▶ _EXCERPTED RECORDS_:
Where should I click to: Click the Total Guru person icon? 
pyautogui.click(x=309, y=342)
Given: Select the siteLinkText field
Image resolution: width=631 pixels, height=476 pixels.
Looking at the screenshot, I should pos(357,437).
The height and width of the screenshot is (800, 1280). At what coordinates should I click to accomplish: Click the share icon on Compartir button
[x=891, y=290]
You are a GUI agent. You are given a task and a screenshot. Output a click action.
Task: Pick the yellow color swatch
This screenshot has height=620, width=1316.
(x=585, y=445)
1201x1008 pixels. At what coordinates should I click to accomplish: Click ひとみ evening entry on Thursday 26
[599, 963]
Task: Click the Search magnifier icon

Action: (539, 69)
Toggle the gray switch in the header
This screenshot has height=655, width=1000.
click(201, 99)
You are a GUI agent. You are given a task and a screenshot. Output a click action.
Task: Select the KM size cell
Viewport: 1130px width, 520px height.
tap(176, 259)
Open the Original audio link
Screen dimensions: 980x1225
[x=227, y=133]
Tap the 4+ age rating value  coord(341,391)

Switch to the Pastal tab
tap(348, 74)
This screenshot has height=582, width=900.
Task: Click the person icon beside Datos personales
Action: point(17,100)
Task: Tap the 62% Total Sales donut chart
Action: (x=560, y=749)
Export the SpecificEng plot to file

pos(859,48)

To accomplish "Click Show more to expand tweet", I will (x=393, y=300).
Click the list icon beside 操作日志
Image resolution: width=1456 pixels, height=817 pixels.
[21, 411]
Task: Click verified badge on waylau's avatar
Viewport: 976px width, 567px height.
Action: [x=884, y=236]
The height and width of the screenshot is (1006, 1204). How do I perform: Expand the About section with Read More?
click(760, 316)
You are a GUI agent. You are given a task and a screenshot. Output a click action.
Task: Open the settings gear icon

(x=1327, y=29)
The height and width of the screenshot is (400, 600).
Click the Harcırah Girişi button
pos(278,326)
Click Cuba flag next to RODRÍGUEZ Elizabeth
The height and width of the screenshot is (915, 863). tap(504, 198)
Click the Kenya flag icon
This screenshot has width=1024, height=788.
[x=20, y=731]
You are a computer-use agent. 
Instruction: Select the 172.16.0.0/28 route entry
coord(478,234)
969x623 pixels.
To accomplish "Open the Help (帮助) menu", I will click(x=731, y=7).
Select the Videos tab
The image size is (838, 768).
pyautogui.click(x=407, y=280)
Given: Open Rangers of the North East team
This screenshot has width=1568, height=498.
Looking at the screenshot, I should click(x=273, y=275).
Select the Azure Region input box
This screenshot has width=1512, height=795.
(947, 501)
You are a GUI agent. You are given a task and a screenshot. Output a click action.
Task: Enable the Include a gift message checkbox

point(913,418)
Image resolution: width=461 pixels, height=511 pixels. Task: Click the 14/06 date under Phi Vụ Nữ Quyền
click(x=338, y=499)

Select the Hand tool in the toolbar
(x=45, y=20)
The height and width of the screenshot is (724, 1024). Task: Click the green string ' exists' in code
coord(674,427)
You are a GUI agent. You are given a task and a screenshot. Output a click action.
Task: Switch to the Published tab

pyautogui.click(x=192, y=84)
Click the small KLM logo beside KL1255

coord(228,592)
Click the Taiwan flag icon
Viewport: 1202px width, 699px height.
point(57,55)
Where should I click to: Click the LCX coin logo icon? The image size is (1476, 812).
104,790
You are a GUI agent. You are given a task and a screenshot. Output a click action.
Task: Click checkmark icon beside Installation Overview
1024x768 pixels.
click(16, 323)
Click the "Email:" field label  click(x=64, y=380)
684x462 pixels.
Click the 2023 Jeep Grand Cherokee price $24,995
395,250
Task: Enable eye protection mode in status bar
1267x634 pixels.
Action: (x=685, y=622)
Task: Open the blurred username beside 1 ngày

▶ _EXERCISE_: Everything above from the line containing "Click the small KLM logo beside KL1255" down to the line containing "Task: Enable eye" should be copied exactly, both end lines included, and nothing else.

▶ _RESPONSE TO THIS TASK_:
Click the small KLM logo beside KL1255

coord(228,592)
Click the Taiwan flag icon
Viewport: 1202px width, 699px height.
point(57,55)
Where should I click to: Click the LCX coin logo icon? The image size is (1476, 812).
104,790
You are a GUI agent. You are given a task and a screenshot. Output a click action.
Task: Click checkmark icon beside Installation Overview
1024x768 pixels.
click(16, 323)
Click the "Email:" field label  click(x=64, y=380)
684x462 pixels.
Click the 2023 Jeep Grand Cherokee price $24,995
395,250
Task: Enable eye protection mode in status bar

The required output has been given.